With CT’s grid 90 percent renewable energy by 2030, transitioning from fossil fuels to CT’s grid will help to save the planet and reduce US reliance on dictators with huge oil reserves and territorial ambitions.
December Update and Managed Charging
I just received a $95 check from Eversource for charging my Chevy Volt for 5 months (May to September). During those months I used 693.43 kWh of electricity to charge my car. At 10.45 cents per kWh, my cost was $72.46. So the $95 check more than covered my outlay. And now that I understand the programs better, I could have earned even more.
In an earlier article, I explained the fantastic Eversource rebate program for electric chargers and any needed electrical upgrade.

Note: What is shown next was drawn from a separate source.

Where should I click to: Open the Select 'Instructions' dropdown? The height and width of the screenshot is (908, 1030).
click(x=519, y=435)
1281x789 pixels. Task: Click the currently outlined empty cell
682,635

In this article, I share my experience with Eversource’s charging programs. There are more than 600 electric vehicles registered to Ridgefielders and just 90 of us are enrolled in Eversource’s charging programs.
Our family has a 2016 Chevy Volt plug in hybrid. It is our day to day; go-to vehicle. Other than in the coldest months, the Volt has a 60-mile range which easily meets all our local travel needs. We go about our business and charge at home. Starting each day with a full charge. When I read that Eversource would pay up to $300 per year to charge our car, I decided to give their programs a try.

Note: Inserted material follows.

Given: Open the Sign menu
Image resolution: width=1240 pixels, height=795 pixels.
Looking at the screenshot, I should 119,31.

There are two programs. A baseline and advanced charging program. The baseline program rewards participants who shift at least 80% of their charging to off-peak periods. Off-peak charging is charging outside of the hours of 3 pm to 9 pm on weekdays. If, in a given month, you manage to charge 80% or more during the off-peak period, you earn a $10 incentive for that month. That’s a potential earnings of $120 annually. There is an additional incentive for participating in optional Demand Response (DR) Events. These events can happen between June and September and only occur on non-holiday weekdays. You must participate in all optional DR events in a given month in order to receive the $20 incentive during DR Season. Full participation in all four months of the DR Season, and you earn an additional $80. The baseline tier incentives are capped at $200 per year.

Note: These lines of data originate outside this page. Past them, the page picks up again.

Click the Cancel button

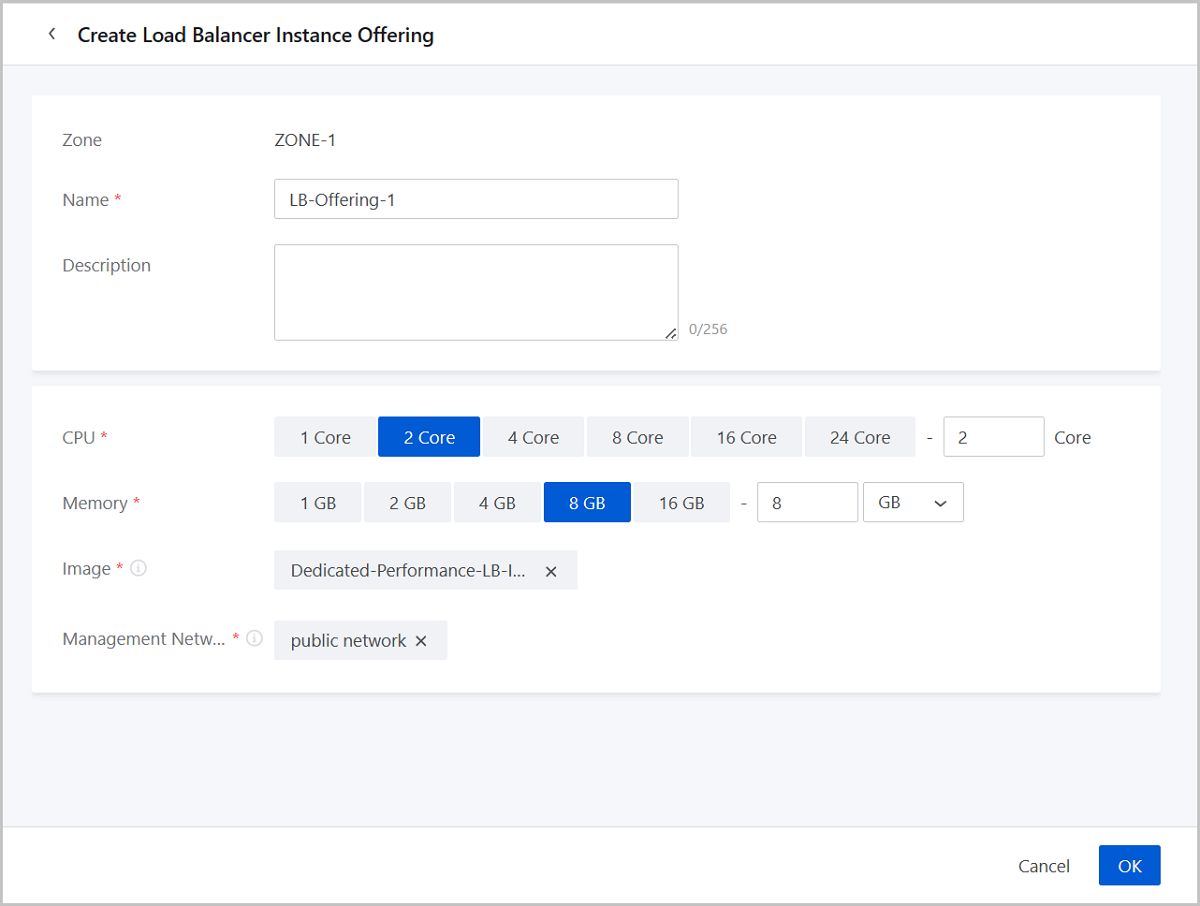click(x=1044, y=866)
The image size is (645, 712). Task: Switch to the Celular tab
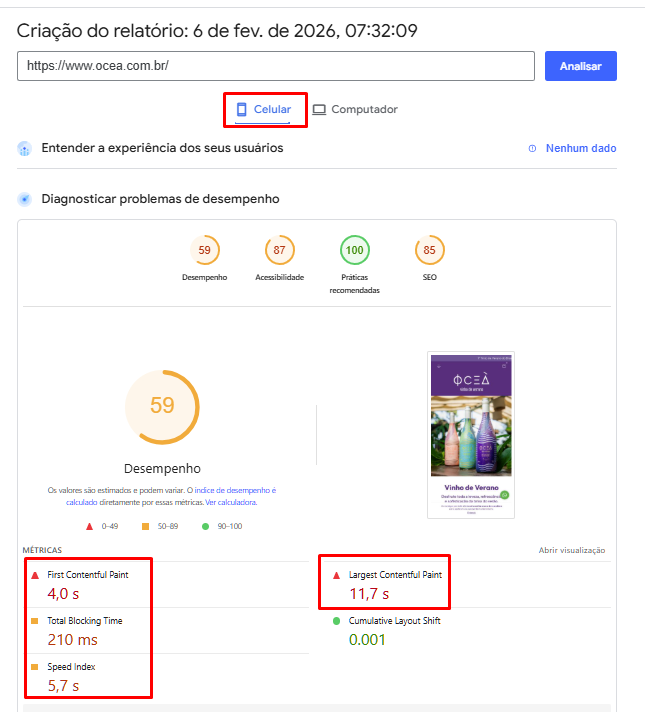click(x=272, y=109)
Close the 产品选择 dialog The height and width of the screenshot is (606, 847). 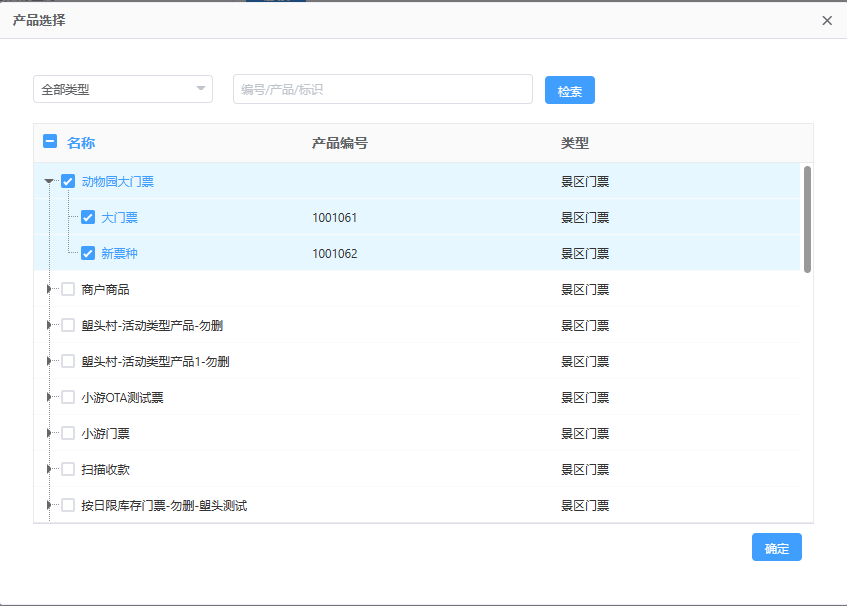(x=827, y=20)

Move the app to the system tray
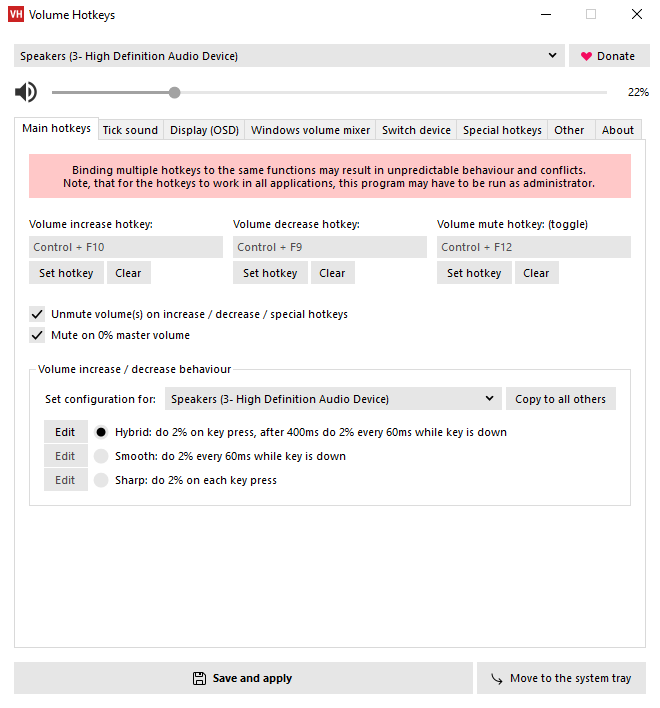click(561, 678)
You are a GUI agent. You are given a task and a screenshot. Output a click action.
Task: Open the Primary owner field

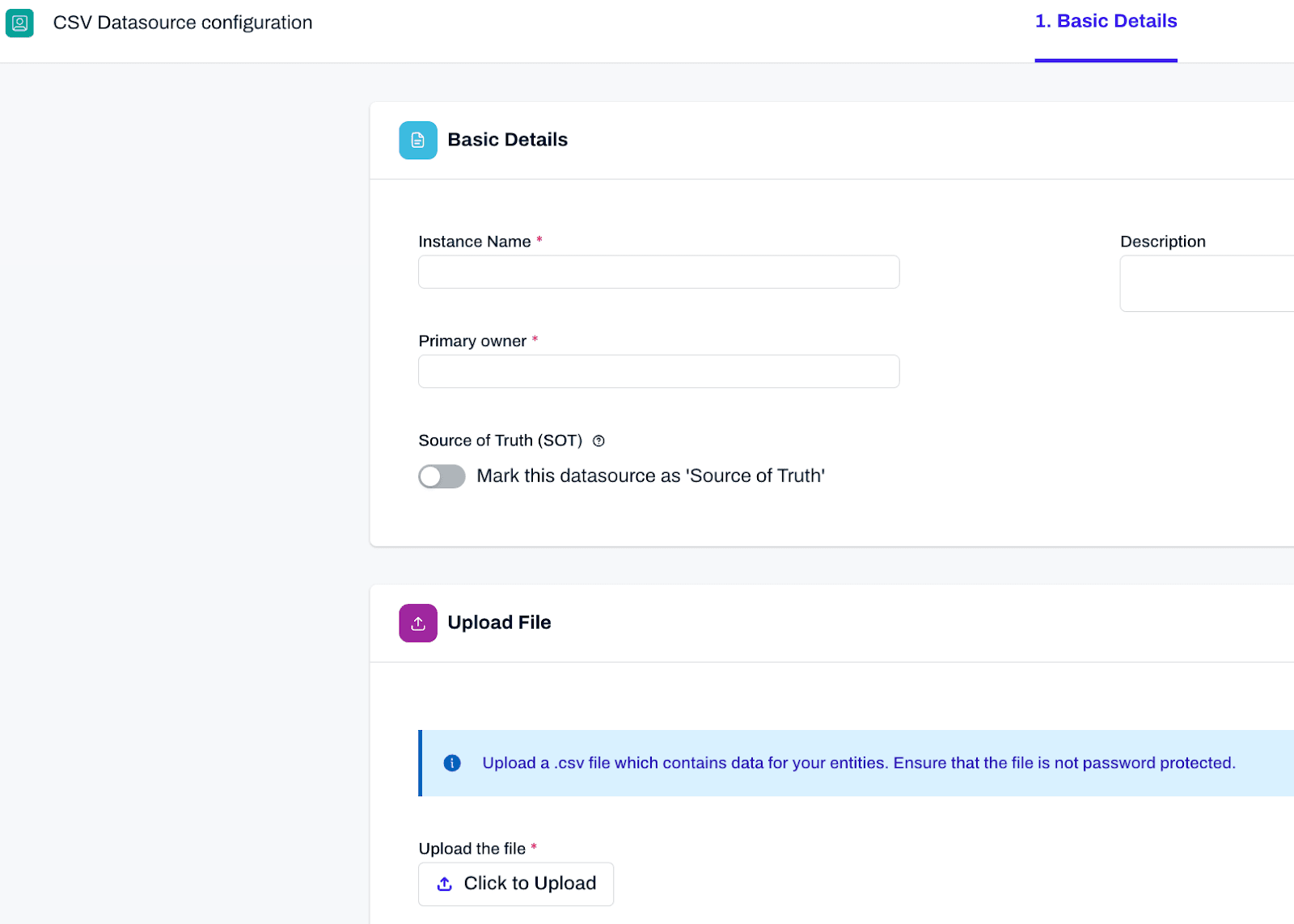click(658, 371)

The advanced charging program gives Eversource more control over your charger. You are rewarded for partnering with them to coordinate your charging. You are required to create a charging schedule and to do your best to not override this schedule. You specify how much of a charge you would like and by when (e.g. 100% charge by 8 am). The charging schedule is created at the time you enroll via energy hub. Hang onto that email if you want to change your schedule in the future. Participation in the advance program pays the participant $25 per month, capped at $300 per year
So how did I earn $95. It turns out that I just missed the off-peak goal in May (76% vs. the 80% goal). In June, I missed the goal again (66% vs. 80% goal), but I didn’t opt out of any DR events in June so I earned $20. In July, I joined the Advanced Program and earned the advanced Tier incentives for July, August, and September ($25/month = $75). Thus a total of $95. For our charging habits, the advanced charging program seems to be just fine.